_Exercise instructions:_
Copy the rows below word for word, leaving out the pictures.

_Provided data:_
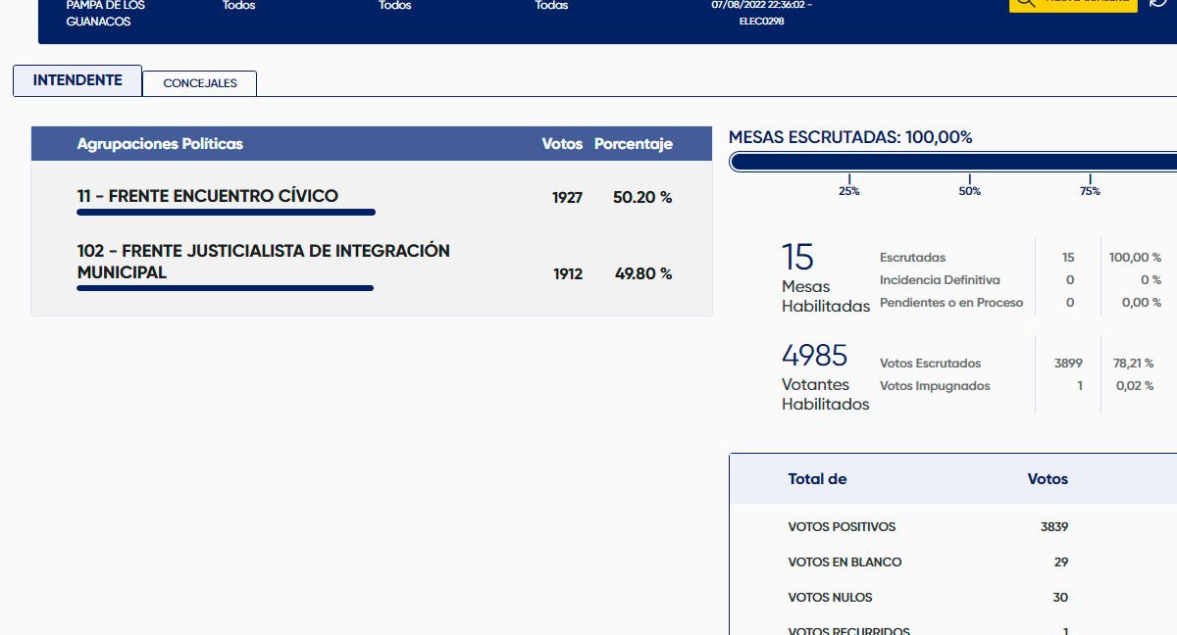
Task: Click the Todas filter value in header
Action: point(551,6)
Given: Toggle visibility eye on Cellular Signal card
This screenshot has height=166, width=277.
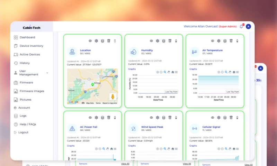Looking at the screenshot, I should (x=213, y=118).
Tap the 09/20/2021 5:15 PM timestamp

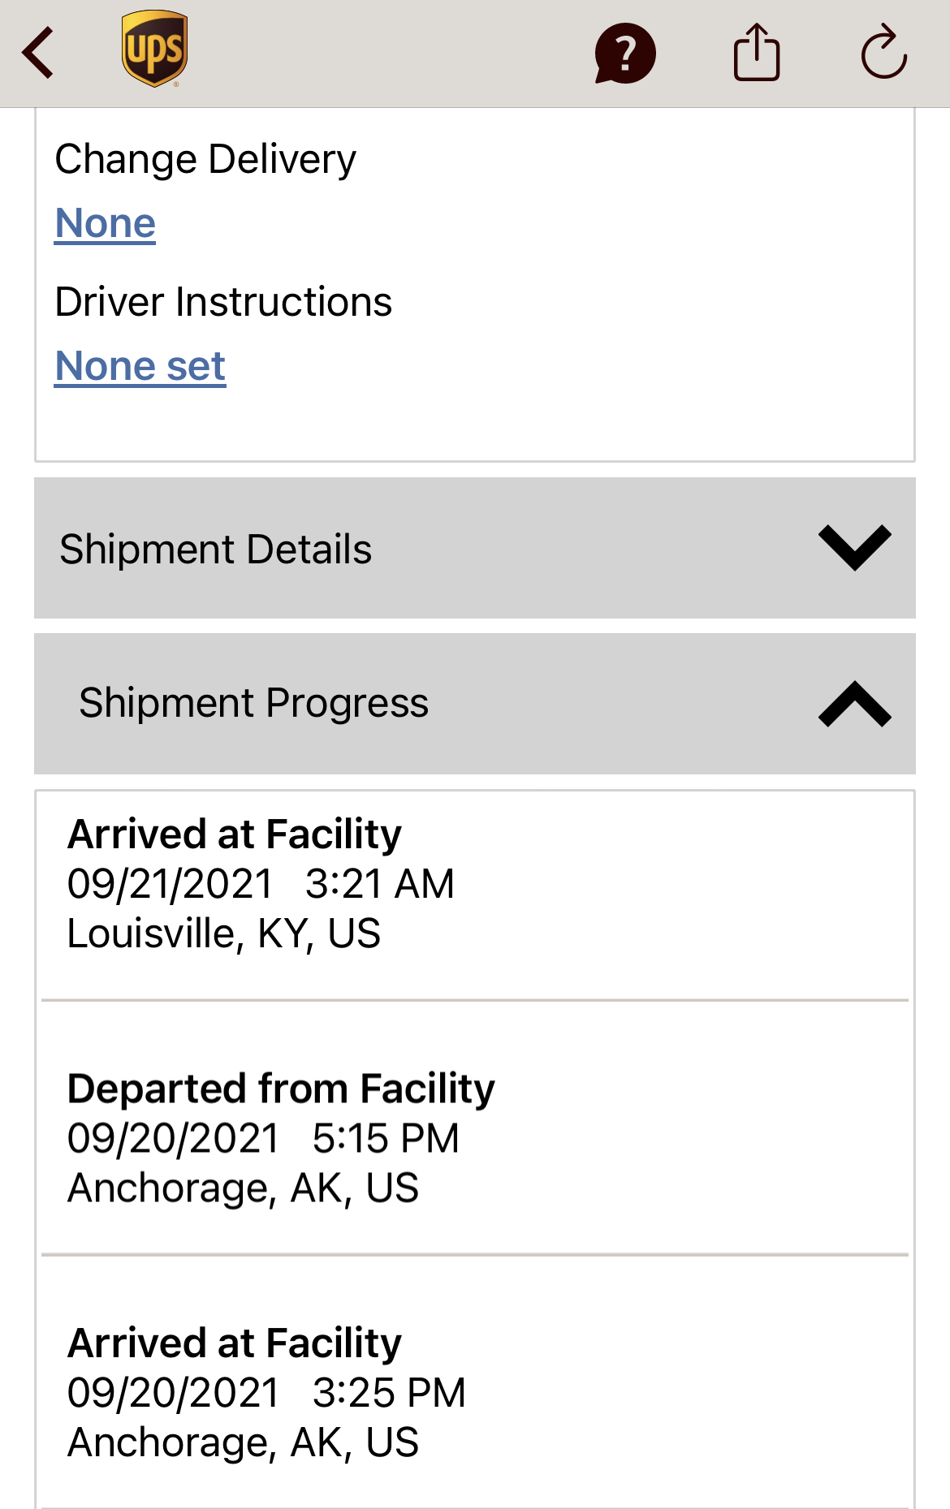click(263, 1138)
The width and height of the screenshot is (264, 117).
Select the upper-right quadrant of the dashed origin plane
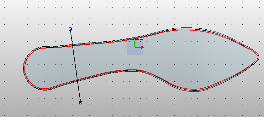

_Task answer:_
Task: Click the Todas filter value in header
Action: point(551,6)
Given: Toggle visibility eye on Cellular Signal card
This screenshot has height=166, width=277.
Looking at the screenshot, I should (x=213, y=118).
Tap the 09/20/2021 5:15 PM timestamp

click(263, 1138)
The width and height of the screenshot is (264, 117).
Select the upper-right quadrant of the dashed origin plane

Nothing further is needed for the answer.